Директор некоторое время послушал, затем сделал знак подождать и что-то шепнул клерку; тот вышел, а через минуту привел в кабинет пухлого черноволосого человечка с кожей оливкового цвета. Человечек заговорил быстро-быстро, Семченко ничего не понял и лишь уловил несколько раз повторенное слово «сеньор». Тогда наконец дошло, что его принимают за испанца: вызвали переводчика. И осенило: нет здесь никаких эсперантистов, обычная денежная контора, только под особой вывеской. Все это был обман, политика, состояние эсперантизма в России никого не интересовало, не стоило бисер метать перед свиньями. От волнения немногие английские фразы исчезли из памяти, накатила обида, злость, что клюнул на приманку. Он молча повернулся и пошел к двери, провожаемый равнодушным взглядом директора и робким, удивленным возгласом оливкового человека: «Сеньо-ор?»
Эсперанто по звучанию напоминает испанский, Линев об этом всегда печалился.
Впервые Семченко увидел Игнатия Федоровича осенью девятнадцатого, когда Сикорский пригласил на занятие эсперантистского кружка при Доме трудолюбия. Явилось человек двадцать, все новички, и Линев, проводя вступительную беседу, начал от печки, то есть с Вавилонской башни, про которую и от Сикорского-то надоело слушать. Все эсперантисты старого толка к месту и не к месту приплетали эту башню, затыкали ею все дырки. Далась она им! К тому времени Семченко уже кое-что знал, не вовсе новичок: в госпитале одолел самоучитель Девятнина и в ближайшем будущем отважно собирался приступить к переводу на эсперанто материалов конгресса III Интернационала.

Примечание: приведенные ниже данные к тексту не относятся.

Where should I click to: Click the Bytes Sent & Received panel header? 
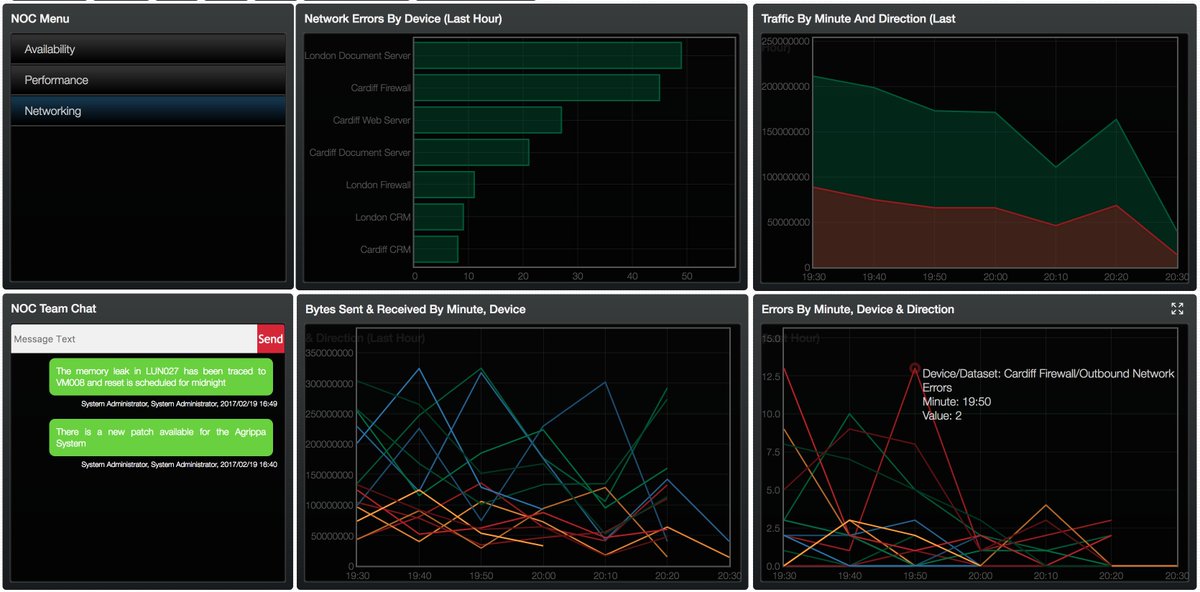point(417,309)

«Вот, послушайте…» Линев произнес длинную немецкую фразу, сказав, что в самом строе этого языка видна душа германца, тевтона; он поклонник философии, музыкант и, как ни странно такое сочетание, еще и отличный солдат, ибо жестокость и сентиментальность часто идут рука об руку, и прекрасный работник, поскольку наличие в немецкой грамматике, как и в русской, падежных окончаний предполагает внимание к миру вещей. Затем последовало несколько слов по-английски с пояснением, что в них видна сухая, чопорная фигура британца, торговца и мореплавателя, который вечно спешит и потому стремится как можно короче выразить свою мысль. «А сейчас вслушаемся в божественные звуки испанской речи. — Линев задумался, но память, видимо, подсказала ему одну-единственную фразу: — Буэнас диос, сеньорита!»

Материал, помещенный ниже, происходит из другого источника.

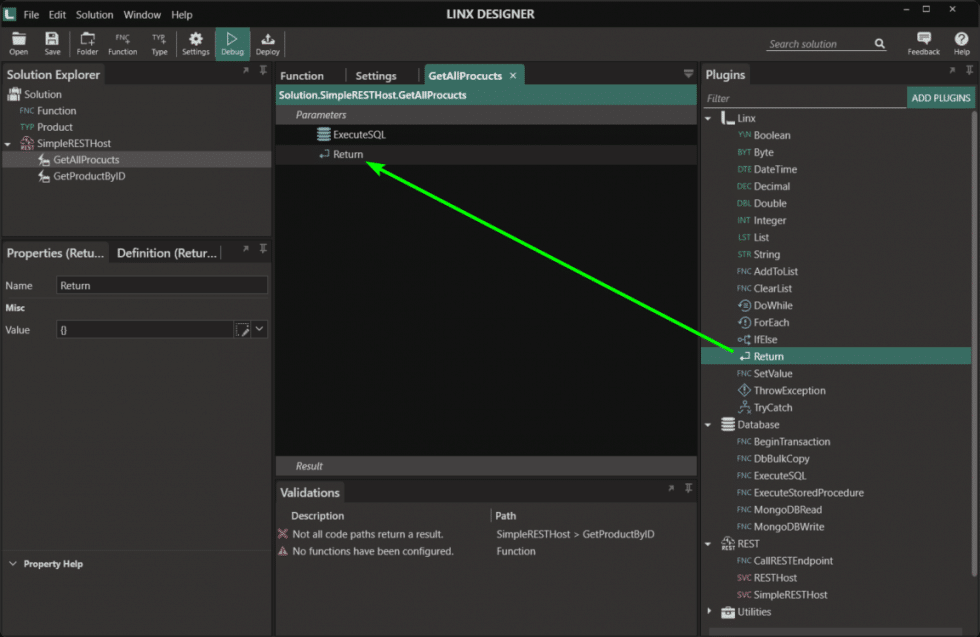Create a new Function from the toolbar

В группе студентов, сидевших отдельно, кто-то прыснул. Укоризненно глянув туда, Линев продолжал: «В каждом языке, товарищи, сказалась душа народа, но эсперанто соединяет в себе черты всех языков Европы, в том числе русского. И прямо скажем: лучшие черты! Да и ни один язык не может пока стать международным из-за присущего всем нациям тщеславия…»
«А латынь?» — спросил какой-то студент с ярко-рыжей шевелюрой.
Линев, похоже, обрадовался вопросу. «Да, — согласился он, — латынь обладает кое-какими достоинствами нейтрального языка, но увы, в наш век она безнадежно устарела.